Марковна легкой ногой повернулась и пошла в кухню; по дороге она спустила платок на плечи, причесала волосы и браво приколола гребень на бочок. Волосы ее, пышные и смолевые, и сейчас-то еще не поседели, с боков только тронулись – единственное, что осталось ей от былой красоты в утеху.
В субботу были гости с полудня.
По пьянке заговорил Панфилыч про три дороги: рыбалка – раз, пасека – два, охота – три. По какой из них тронуть неспешным пенсионным шагом?
А на крыльце у них с Мишей Ельменевым состоялся разговор. В следующую рыбалку они едут втроем – с Андрюшкой Пороховцевым договорился Михаил, – Панфилыча берут уху варить и рыбу помогать обрабатывать, таборным мужиком, стариковское дело, но на равный пай. Об осенней охоте предложил Михаил Панфилычу два удобных круга возле главного зимовья на ручье Талом, а жить как захочет, или сам будет в своем зимовье, или вместе с ними, молодыми, в Данилычевом бараке. Задуваевский участок точно переводят в Золотоношу, бараки бросают. Ну, кашу варить, само собой, тоже стариковское дело, да и понятно, теперь втроем с Андрюшкой дело не так будет стоять, как раньше.
Панфилыч обмяк, сгорбился, склонив голову, подумал, подумал и сказал, нового не выдумал:
– Старый волк, Миша, объедками сыт. Спасибо тебе на твое добро. Ноги будут ходить, тогда посмотрим. Линия у меня теперь другая получается.
– А то какой же из вас пасечник. Всю голову покусают. Они нервных не принимают, – сказал Михаил, – у них не как у людей.
– Вина хватит, нет ли? – спросил Панфилыч, имея в виду гостей, нестройно спевавшихся в тесной избе.
– Пара литров было бы в меру, – согласился Михаил.

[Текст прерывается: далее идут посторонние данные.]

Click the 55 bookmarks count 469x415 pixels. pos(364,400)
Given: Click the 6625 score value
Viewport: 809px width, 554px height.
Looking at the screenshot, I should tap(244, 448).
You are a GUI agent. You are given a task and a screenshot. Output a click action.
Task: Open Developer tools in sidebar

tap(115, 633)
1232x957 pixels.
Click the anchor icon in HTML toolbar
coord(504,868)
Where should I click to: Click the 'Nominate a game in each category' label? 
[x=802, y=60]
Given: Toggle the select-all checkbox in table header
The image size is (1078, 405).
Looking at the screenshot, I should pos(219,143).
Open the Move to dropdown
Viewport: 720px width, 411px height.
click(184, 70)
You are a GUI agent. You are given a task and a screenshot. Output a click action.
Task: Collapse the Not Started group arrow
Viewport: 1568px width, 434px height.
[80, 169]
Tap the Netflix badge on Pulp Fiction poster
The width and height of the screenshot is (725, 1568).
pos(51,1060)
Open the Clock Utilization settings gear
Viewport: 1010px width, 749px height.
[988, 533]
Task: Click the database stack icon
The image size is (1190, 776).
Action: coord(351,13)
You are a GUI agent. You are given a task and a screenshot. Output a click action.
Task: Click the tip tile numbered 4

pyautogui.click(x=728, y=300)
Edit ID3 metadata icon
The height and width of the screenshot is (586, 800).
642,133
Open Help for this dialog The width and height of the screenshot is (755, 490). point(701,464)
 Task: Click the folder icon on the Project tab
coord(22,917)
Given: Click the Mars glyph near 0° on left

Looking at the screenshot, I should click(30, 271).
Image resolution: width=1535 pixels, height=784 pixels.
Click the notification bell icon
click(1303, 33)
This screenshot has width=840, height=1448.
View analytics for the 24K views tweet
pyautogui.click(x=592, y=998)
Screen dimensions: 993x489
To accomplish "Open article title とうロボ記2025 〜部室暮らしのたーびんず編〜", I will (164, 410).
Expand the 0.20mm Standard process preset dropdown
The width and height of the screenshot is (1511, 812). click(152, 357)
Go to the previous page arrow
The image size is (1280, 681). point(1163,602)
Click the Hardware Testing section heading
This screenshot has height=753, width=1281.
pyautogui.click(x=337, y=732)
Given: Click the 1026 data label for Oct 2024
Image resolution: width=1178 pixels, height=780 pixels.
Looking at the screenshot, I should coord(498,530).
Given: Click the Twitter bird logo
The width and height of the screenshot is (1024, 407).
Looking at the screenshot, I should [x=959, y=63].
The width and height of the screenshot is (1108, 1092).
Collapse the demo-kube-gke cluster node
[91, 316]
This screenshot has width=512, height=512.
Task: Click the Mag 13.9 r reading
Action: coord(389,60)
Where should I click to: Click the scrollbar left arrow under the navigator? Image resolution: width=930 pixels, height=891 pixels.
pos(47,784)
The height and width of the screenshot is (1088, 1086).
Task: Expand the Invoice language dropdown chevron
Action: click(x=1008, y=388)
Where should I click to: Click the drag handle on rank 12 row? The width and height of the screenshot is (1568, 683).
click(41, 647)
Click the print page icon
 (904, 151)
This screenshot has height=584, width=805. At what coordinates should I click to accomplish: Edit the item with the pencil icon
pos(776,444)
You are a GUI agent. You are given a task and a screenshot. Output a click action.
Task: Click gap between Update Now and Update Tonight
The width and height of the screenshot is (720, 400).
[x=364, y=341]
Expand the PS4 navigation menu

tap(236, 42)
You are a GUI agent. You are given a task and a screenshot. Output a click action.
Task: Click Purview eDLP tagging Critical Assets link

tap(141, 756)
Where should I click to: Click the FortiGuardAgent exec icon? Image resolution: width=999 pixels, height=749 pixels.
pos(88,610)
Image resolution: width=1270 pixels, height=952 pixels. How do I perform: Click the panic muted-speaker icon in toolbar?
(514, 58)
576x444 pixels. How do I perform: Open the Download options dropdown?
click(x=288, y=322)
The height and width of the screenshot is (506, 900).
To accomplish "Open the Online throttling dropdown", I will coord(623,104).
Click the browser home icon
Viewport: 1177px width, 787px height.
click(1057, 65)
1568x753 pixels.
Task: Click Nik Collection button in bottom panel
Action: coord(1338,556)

– Возьми у Марковны деньги да сбегай-ка в магазин – сказал Панфилыч и пошел отдавать распоряжения. Перешагивая порог в дом, он подержался за косяк, Михаил это заметил.
Глава восьмая
СЧАСТЬЕ ХОДИТ В ПОДШИТЫХ ВАЛЕНКАХ
1
Возле магазина уже с бутылками Михаил налетел на Фросю Цаплину. Он даже проскочил мимо, запаленный вином, но сразу вернулся и поднялся к ней, оскальзываясь, на крыльцо магазина. Она же стояла там и ждала.
– Гуляешь?
– А чо?
– Гуляй, гуляй, все прогуляешь.
– Чо это все?
– Избегаешь меня, так понимать?
– Чо мы прогуляем? Нам прогуливать нечего, у нас и так ничего нету.
Михаил действительно избегал встречаться с Фросей. Молодая, красивая, не пара. Мать-то ее, тетку Алевтину, Михаил знал давно, а с Фросей-то и познакомился по-настоящему на именинах у Зуйков в прошлом году. Она его вытянула танцевать. Он заметил, что она на него посматривает со своего конца стола, поддался, проводил до дому. Как-то встретила она его выпившего и сама прошлась с ним до моста, на виадук поднимались, стояли там. Рассказала про ребенка своего незаконного, Михаил же отмочил ей под пьяную руку, что вот, дескать, вроде того что два сапога пара, он вдовец, она мать-одиночка, а потом уже прятался от нее, помня и стыдясь этих слов. Он даже обнял ее тогда легонько, просто подержал в руках и отпустил. Какие уж тут игры, сын в шестом классе. На промысле он часто вспоминал о ней, так и сяк примеривал свою судьбу и ее, уверился, что расклад не тот, что никого он больше не сможет полюбить, как любил Пану, так что нечего девке и голову дурить, люди скажут, нашел себе малолетку попользоваться. Уж и так, бедная, попала в переплет, шагу не ступи, осудят, заедят.